WORK ORDER: Beginning with the line containing "Select the Thin wrap mode icon" and going on through the line containing "Share sstopp's reply tweet", the lines below are to be returned exactly, pictures excluded and nothing added.

▶

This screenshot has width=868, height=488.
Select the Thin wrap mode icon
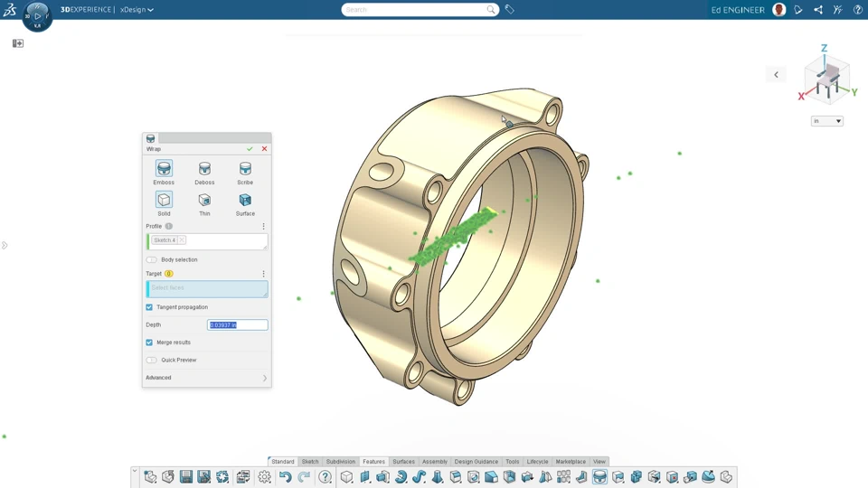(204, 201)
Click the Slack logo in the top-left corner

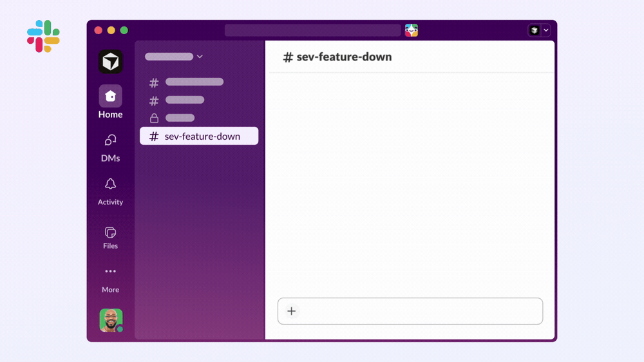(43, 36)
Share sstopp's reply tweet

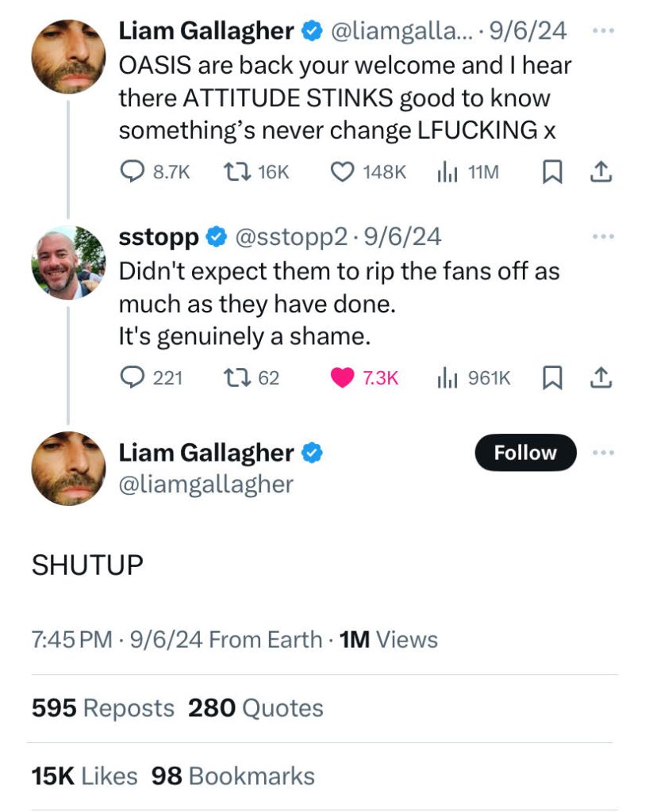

◀
▶

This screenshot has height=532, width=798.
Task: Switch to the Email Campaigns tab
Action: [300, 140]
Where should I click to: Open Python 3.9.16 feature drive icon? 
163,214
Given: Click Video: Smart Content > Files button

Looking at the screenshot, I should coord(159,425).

◀
▶

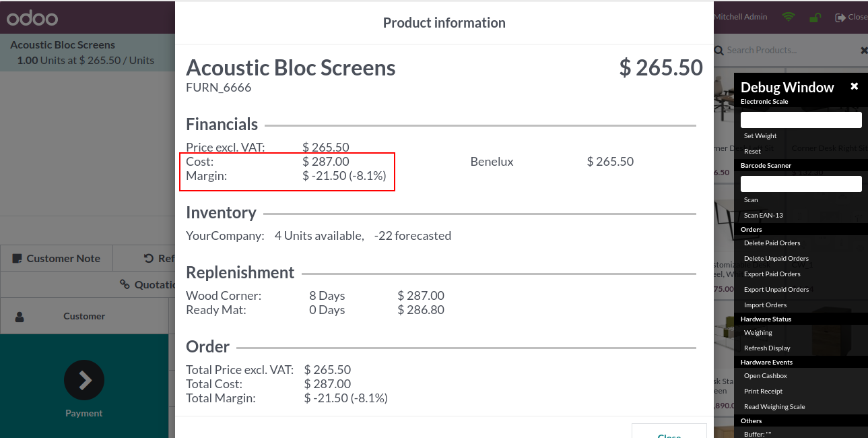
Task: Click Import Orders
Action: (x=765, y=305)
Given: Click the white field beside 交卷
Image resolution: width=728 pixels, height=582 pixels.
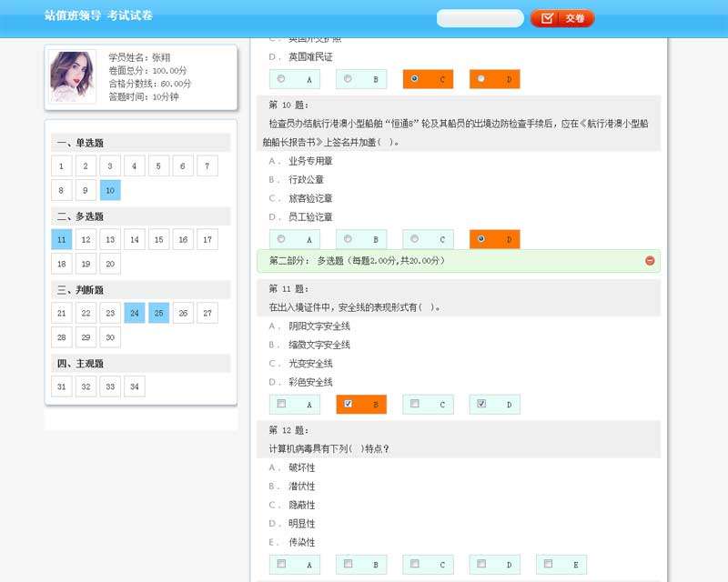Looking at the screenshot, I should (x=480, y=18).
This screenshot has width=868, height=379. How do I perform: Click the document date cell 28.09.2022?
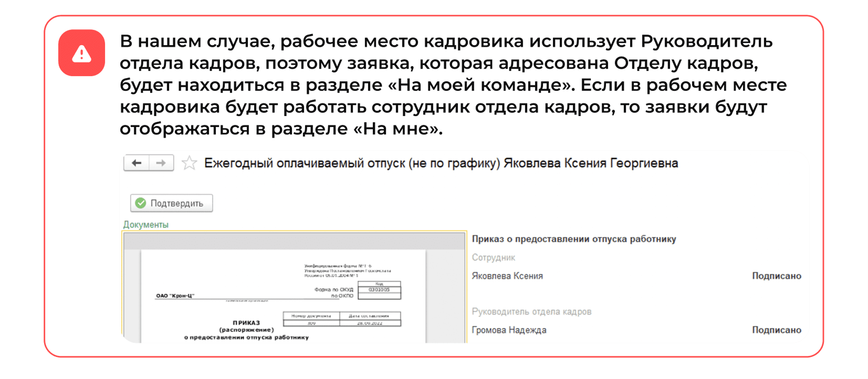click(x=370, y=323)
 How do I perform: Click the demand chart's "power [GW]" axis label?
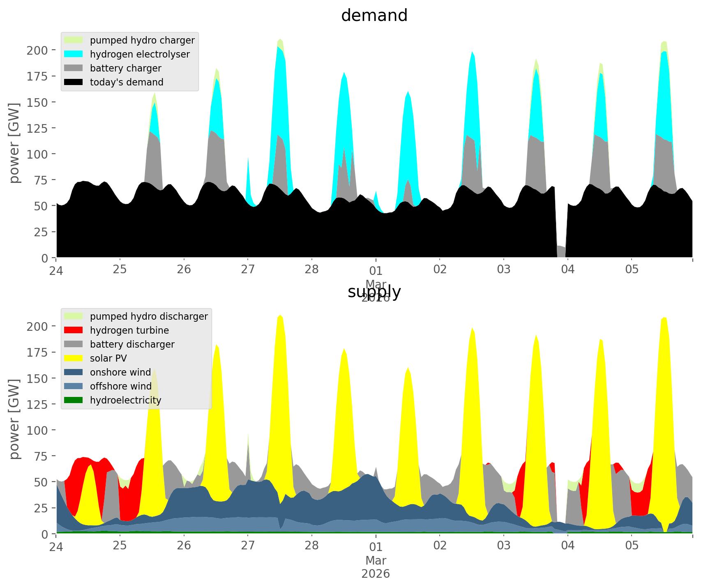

◀

OUTPUT FOR THIS EXERCISE:
Select the Thin wrap mode icon
(204, 201)
Click the Slack logo in the top-left corner

(43, 36)
Share sstopp's reply tweet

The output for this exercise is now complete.